• **TASK DESCRIPTION**:
Count the lines of the data below that contain the string "icon", with case matching exactly. What is that number? Reply with the number alone.

Stored dataset items:
________________

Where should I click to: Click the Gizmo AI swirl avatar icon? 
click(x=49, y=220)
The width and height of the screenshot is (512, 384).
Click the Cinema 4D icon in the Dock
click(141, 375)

________________

• **CORRECT RESPONSE**:
2